■ SOURCE DATA ■
▶

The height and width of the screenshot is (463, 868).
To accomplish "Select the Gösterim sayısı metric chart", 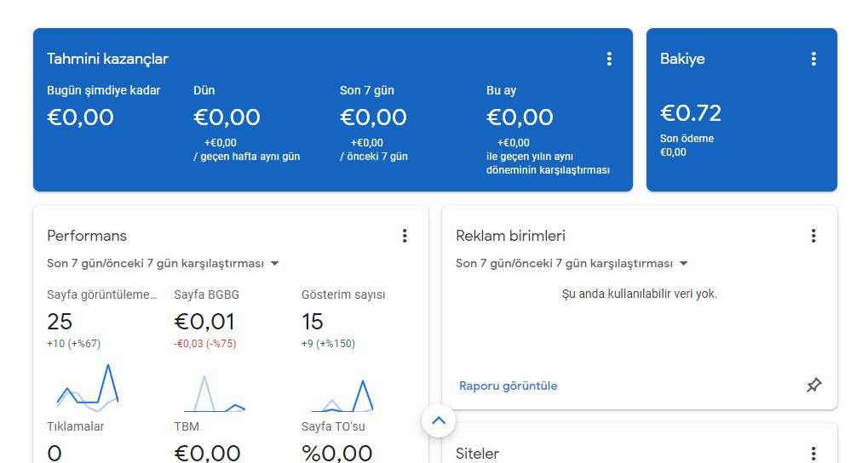I will (x=342, y=396).
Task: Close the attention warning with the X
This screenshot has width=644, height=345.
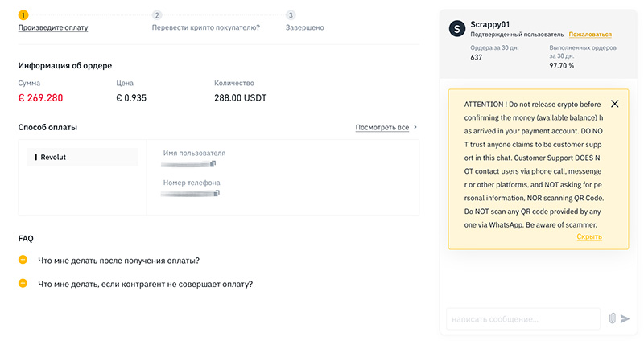Action: (x=615, y=104)
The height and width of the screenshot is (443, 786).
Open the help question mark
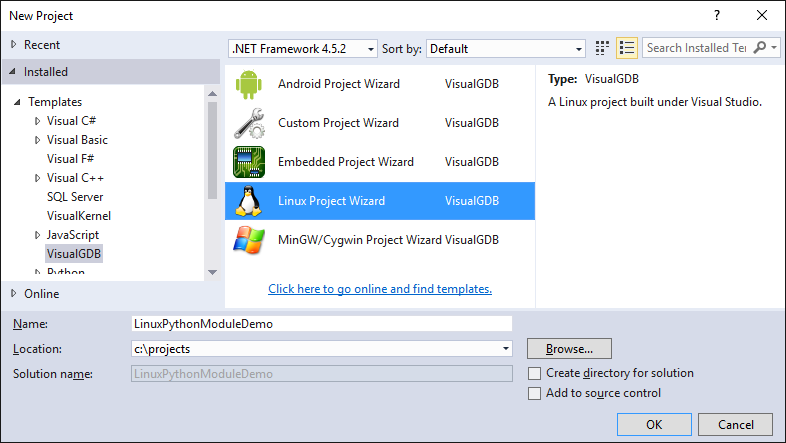click(x=717, y=15)
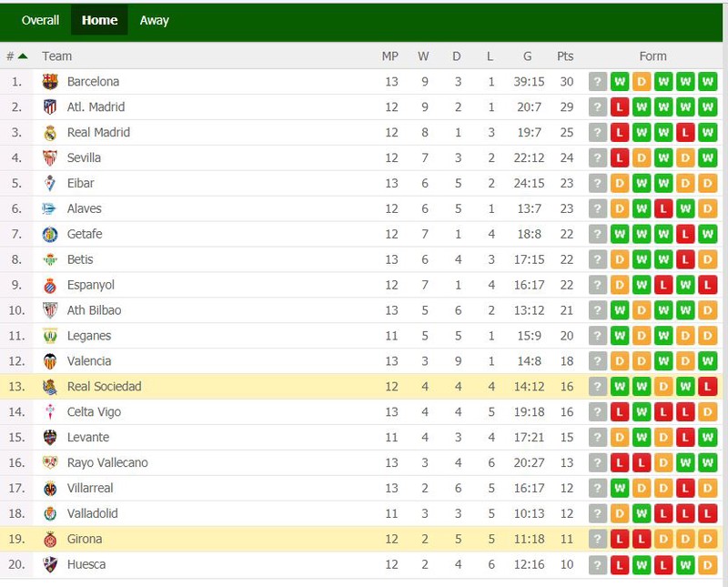Switch to the Overall standings tab
Image resolution: width=728 pixels, height=587 pixels.
[x=40, y=20]
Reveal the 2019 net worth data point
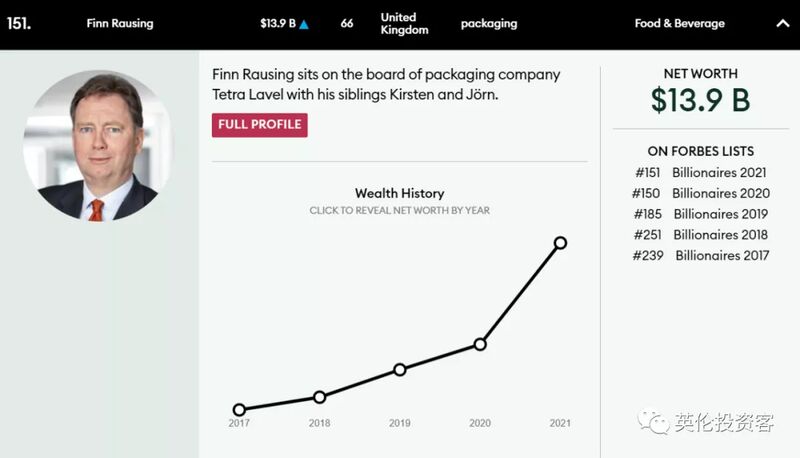The height and width of the screenshot is (458, 800). click(399, 369)
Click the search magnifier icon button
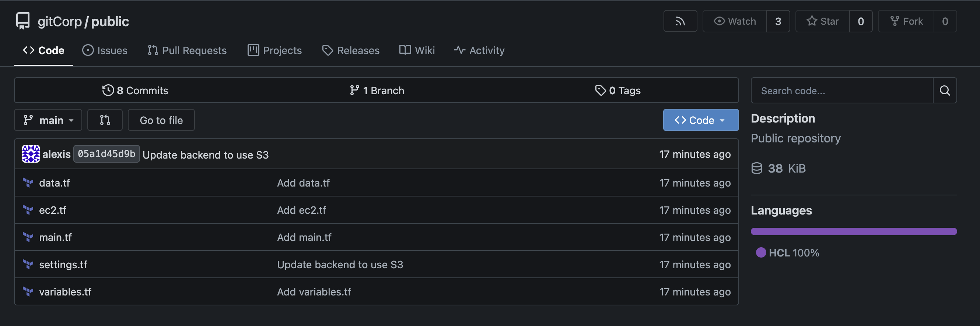Viewport: 980px width, 326px height. point(945,90)
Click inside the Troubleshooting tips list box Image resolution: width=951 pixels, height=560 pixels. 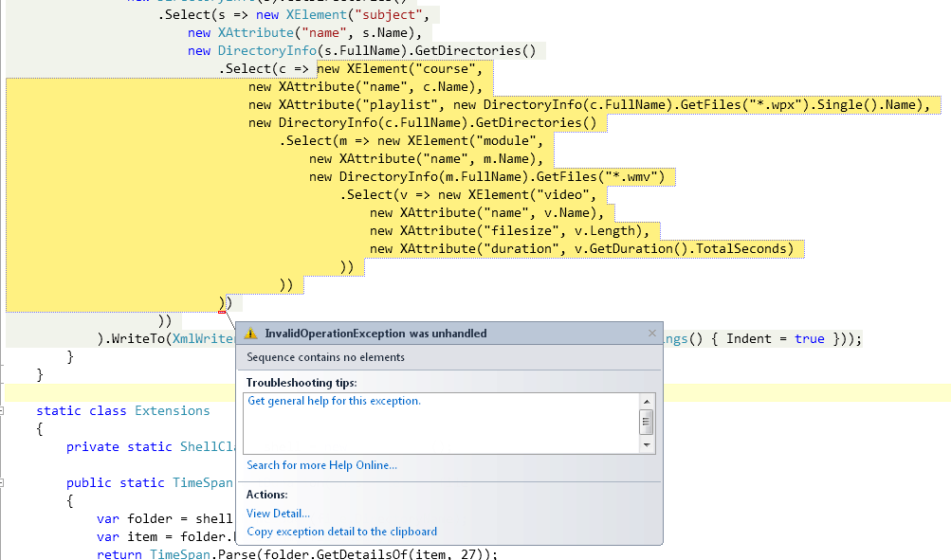436,431
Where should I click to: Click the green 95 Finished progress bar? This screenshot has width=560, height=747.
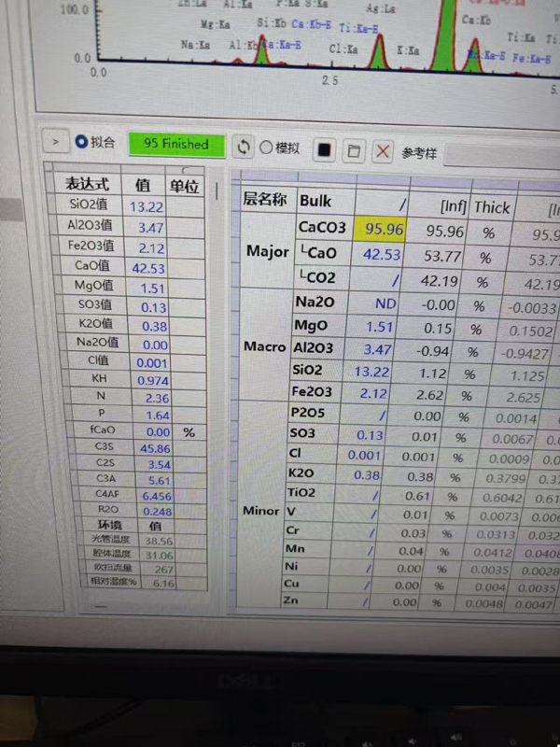pyautogui.click(x=176, y=144)
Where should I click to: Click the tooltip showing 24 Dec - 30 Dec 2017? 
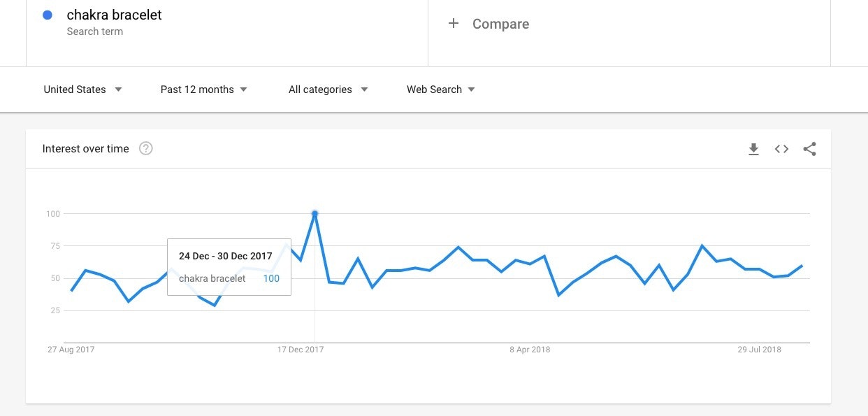point(229,266)
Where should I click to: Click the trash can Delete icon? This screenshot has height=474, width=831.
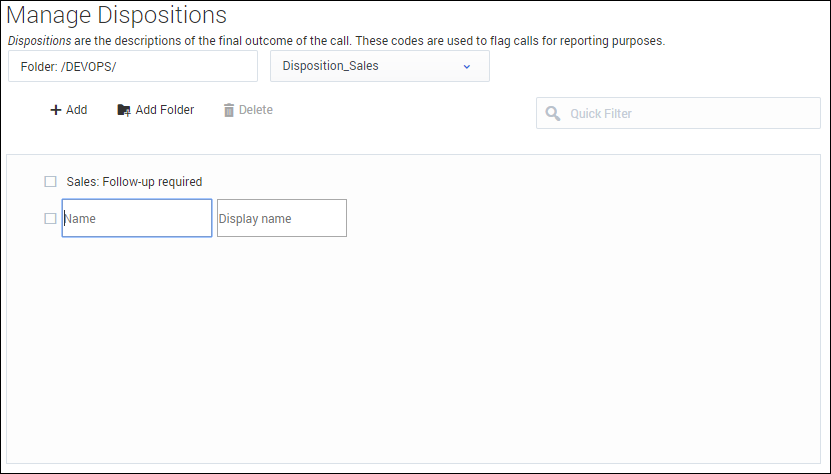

◀

■ WORK TO BE COMPLETED ■
From the line holding "Where should I click to: Click the tooltip" to the last line of the listing, please output each line exactly as it stands. Pictures stay out of the copy.

■ OUTPUT FOR THIS EXERCISE ■
Where should I click to: Click the tooltip showing 24 Dec - 30 Dec 2017? 
point(229,266)
Where should I click to: Click the trash can Delete icon? This screenshot has height=474, width=831.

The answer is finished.